- **What you are asked to do**
Word for word, set down every line of the entries below from the line with "The height and width of the screenshot is (759, 1180)." to the line with "The image size is (700, 603).", including both, and no other line.

- **Material shown**
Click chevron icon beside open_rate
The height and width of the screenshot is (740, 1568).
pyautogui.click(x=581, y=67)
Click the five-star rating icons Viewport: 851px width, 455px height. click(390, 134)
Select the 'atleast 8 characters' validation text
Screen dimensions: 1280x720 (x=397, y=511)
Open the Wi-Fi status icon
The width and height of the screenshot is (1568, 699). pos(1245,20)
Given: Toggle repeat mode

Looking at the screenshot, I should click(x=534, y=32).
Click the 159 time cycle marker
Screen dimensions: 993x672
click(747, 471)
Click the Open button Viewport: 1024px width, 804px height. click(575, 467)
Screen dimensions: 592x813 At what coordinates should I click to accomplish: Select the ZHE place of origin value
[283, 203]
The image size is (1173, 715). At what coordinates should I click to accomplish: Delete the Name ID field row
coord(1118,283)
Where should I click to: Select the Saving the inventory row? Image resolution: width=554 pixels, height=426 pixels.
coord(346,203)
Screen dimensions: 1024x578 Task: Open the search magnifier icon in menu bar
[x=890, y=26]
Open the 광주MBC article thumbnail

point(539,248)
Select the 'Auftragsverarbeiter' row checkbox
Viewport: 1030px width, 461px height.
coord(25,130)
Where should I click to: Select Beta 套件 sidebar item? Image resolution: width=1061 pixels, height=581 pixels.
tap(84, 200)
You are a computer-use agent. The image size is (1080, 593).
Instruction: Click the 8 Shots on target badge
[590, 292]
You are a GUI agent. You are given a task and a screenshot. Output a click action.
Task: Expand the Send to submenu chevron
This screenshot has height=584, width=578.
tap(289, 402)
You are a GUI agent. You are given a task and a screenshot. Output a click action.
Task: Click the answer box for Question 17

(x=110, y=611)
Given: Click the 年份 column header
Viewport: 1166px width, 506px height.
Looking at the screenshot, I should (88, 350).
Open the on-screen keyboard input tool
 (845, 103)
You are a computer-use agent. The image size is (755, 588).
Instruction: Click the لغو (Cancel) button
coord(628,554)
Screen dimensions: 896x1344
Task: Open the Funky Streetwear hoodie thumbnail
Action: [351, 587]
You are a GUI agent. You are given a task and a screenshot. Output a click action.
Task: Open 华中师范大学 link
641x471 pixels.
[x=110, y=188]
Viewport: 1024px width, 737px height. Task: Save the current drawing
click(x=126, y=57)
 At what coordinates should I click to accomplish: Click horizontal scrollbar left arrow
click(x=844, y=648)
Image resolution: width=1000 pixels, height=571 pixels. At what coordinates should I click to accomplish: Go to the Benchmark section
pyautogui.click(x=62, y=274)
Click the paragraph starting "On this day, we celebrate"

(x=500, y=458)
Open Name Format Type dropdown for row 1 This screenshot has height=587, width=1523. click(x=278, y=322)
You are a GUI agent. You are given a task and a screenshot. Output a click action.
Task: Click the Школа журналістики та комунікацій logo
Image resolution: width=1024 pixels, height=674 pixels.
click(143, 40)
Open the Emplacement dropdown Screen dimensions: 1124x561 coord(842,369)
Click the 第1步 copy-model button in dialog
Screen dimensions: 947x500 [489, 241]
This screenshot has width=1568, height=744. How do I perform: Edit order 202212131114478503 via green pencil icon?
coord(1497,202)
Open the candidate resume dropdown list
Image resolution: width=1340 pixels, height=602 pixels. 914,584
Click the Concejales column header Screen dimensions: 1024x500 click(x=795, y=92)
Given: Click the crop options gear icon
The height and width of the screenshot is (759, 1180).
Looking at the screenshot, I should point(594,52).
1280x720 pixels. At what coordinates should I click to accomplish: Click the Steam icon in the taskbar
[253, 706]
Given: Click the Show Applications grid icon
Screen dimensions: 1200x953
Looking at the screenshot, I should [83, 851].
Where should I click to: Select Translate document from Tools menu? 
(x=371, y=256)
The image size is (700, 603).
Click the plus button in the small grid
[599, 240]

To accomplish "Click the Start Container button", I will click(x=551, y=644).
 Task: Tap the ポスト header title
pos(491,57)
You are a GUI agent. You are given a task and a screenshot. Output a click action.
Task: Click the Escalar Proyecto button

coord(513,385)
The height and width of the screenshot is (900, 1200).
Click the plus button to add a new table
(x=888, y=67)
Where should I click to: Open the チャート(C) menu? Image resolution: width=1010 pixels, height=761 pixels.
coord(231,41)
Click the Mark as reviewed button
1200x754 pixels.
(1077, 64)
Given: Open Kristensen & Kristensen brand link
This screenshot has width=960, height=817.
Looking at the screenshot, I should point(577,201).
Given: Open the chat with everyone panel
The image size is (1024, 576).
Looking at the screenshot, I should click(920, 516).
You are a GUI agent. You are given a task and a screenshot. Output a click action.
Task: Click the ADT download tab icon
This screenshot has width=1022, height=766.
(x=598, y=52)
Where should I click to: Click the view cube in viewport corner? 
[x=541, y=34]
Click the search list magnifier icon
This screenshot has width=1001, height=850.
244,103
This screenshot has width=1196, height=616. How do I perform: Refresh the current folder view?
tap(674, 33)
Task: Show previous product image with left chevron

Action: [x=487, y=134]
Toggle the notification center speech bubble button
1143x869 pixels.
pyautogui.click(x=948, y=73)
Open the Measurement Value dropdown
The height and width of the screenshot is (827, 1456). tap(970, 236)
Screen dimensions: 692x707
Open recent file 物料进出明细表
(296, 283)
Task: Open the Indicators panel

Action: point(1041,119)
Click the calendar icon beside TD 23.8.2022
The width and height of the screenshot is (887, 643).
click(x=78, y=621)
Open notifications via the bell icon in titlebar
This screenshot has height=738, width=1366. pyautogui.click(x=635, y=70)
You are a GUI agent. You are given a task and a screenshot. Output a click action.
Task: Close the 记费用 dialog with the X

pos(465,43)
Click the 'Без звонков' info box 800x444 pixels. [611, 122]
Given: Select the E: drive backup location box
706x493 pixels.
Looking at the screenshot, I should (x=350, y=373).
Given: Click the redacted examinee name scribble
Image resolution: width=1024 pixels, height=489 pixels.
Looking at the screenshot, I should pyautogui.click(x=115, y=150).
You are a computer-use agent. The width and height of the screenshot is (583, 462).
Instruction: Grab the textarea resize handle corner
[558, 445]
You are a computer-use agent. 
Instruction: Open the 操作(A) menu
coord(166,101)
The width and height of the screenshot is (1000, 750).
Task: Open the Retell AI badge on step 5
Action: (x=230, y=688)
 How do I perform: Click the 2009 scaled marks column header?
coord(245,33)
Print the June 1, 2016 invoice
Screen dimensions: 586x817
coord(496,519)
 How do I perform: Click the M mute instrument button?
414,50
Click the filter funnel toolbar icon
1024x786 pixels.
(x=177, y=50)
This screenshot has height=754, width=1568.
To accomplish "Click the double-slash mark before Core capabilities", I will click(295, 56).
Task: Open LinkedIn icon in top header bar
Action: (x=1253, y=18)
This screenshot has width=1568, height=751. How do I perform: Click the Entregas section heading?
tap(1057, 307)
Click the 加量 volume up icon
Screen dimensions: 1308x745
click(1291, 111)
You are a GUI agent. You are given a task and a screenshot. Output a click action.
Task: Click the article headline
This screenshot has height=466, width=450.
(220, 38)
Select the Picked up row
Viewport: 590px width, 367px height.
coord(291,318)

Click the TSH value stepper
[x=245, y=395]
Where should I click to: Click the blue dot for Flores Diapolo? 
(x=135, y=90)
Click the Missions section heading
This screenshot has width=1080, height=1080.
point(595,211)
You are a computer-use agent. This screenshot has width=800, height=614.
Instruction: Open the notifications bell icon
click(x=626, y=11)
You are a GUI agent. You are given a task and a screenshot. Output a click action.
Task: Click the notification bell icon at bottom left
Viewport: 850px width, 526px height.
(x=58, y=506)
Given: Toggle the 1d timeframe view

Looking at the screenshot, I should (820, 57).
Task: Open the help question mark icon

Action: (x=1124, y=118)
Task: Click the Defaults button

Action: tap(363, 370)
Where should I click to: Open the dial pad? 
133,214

- **Written response**
The height and width of the screenshot is (759, 1180).
Looking at the screenshot, I should point(594,52).
1280x720 pixels. At what coordinates should I click to accomplish: Click the Steam icon in the taskbar
[253, 706]
Given: Click the Show Applications grid icon
Screen dimensions: 1200x953
Looking at the screenshot, I should [83, 851].
Where should I click to: Select Translate document from Tools menu? 
(x=371, y=256)
The image size is (700, 603).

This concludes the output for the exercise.